== Objective ==
According to the passage on the warehouse search solution, which objects make up the state representation because they move?

== Document ==
-=-=-
Solution and Features
Interpretation of the problem instance and state representation is important in optimising the computational time required by the agent for each node. It would have been inefficient to use the entire warehouse object as the state representation due to the storage required to keep it in memory. Thus, it is simpler, and computationally more effective, to represent the state as the objects that are dynamic (moving), i.e., the worker and boxes, in the state representation, and the target squares, walls, and taboo squares, as static (not moving), which remain in the problem instance and referred to when required. The use of heuristics within search problems is highly advantageous as successive iterations are interdependent, with each level deciding which avenues to choose and discard based on their proximity to the desired solution. The A* algorithm combines the logic described by a uniform-cost search algorithm, which orders priority by path cost (or backwards cost) and a greedy search algorithm, which orders priority by goal proximity (or forward cost).
-=-=-
(Records)
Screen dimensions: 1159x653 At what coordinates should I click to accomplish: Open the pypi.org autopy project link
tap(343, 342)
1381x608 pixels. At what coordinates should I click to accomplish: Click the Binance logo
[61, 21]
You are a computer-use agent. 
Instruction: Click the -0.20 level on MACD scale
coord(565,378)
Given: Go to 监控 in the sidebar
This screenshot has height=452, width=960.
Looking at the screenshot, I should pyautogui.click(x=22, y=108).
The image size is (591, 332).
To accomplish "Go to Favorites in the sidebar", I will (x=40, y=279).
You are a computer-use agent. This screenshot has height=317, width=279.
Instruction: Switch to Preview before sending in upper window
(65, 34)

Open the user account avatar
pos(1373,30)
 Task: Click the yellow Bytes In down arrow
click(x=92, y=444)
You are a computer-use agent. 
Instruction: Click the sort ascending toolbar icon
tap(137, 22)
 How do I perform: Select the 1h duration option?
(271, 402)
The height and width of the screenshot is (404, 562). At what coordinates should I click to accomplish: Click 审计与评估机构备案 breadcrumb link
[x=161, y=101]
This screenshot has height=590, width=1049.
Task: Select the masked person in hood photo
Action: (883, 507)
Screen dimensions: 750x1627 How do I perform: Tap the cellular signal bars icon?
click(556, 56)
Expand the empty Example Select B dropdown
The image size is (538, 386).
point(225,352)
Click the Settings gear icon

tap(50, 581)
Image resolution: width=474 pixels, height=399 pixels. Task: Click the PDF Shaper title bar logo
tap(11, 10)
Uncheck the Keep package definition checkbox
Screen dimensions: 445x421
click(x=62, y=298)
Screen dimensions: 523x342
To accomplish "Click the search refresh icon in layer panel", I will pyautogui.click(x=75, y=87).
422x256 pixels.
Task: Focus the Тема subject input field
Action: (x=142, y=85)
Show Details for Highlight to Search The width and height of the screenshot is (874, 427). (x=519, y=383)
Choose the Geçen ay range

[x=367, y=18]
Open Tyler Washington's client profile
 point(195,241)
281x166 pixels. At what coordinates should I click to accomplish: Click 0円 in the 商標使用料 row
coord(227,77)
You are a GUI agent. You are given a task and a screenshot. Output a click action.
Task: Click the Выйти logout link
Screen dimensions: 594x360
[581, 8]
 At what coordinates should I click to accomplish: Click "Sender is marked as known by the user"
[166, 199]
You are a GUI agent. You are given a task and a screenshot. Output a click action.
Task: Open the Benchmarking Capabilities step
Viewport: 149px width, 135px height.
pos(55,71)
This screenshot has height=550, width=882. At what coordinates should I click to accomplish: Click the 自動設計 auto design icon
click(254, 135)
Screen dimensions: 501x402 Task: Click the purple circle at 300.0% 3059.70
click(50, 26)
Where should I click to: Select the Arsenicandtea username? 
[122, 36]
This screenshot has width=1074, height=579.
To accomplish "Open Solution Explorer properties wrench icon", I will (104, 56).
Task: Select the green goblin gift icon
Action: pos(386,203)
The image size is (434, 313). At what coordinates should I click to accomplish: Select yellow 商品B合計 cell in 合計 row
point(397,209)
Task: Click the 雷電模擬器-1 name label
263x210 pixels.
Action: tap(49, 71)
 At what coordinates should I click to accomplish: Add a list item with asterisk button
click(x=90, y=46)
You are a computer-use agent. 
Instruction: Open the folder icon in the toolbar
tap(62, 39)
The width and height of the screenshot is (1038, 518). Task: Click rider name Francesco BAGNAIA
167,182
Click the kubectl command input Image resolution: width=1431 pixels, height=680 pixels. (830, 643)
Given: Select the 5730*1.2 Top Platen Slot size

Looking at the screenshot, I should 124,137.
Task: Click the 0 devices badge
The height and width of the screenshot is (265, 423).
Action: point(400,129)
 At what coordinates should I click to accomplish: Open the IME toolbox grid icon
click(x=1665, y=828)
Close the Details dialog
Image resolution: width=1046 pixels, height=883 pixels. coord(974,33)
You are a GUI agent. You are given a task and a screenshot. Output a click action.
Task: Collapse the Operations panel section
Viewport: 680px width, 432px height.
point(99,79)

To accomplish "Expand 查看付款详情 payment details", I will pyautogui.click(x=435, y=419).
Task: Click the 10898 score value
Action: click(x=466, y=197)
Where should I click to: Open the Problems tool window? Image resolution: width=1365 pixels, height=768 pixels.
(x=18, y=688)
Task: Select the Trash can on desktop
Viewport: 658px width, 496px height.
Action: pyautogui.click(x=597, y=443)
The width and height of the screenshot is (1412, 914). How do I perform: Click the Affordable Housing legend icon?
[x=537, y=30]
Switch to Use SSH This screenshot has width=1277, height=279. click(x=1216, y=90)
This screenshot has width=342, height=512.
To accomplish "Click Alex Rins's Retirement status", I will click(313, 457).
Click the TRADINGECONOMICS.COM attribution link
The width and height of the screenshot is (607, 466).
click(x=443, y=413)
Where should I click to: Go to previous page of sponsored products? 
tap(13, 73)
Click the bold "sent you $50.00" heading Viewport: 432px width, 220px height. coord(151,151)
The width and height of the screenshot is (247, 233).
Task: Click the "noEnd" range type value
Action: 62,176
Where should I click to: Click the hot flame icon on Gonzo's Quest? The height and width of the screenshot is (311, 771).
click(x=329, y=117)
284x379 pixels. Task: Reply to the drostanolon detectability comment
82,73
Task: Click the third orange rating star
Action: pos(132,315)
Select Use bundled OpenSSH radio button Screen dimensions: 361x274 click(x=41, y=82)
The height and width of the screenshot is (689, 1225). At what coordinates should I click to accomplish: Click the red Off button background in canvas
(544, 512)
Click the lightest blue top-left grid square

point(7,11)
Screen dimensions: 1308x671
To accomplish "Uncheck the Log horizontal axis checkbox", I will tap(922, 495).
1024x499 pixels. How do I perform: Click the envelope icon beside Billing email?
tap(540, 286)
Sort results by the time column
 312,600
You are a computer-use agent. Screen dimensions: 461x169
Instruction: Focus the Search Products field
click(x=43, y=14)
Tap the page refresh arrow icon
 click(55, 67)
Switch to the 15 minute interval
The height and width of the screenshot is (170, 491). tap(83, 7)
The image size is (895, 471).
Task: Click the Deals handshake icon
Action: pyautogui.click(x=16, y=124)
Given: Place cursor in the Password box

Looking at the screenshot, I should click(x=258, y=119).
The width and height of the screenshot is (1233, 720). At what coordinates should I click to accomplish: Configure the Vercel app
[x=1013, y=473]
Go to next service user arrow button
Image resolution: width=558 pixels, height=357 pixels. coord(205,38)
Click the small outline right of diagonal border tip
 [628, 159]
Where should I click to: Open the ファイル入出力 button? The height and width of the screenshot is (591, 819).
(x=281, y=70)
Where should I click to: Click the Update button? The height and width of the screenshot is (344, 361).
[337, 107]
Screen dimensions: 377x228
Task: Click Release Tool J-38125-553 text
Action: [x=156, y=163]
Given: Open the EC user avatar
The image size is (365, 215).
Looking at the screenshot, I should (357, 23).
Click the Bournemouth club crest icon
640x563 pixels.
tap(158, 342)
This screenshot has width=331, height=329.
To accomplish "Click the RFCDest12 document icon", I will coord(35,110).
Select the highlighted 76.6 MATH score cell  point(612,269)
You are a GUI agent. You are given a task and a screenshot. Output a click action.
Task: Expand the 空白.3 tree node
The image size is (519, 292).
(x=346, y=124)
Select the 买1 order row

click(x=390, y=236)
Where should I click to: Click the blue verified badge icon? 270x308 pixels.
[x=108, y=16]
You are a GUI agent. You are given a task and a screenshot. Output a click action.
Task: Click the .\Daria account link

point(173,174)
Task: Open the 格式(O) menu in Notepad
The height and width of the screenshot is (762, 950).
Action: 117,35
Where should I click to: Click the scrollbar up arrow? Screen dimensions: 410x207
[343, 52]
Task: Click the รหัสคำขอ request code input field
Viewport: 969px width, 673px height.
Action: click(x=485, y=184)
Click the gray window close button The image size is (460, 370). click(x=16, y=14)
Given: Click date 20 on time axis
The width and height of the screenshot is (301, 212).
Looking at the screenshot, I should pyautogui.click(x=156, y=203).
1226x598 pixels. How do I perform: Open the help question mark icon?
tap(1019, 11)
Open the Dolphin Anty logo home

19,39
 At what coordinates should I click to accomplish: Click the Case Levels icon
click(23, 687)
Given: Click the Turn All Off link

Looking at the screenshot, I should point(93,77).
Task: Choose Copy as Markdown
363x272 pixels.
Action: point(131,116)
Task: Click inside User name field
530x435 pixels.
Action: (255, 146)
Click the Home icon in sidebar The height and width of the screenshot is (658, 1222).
-=-=-
== Response ==
The worker and the boxes.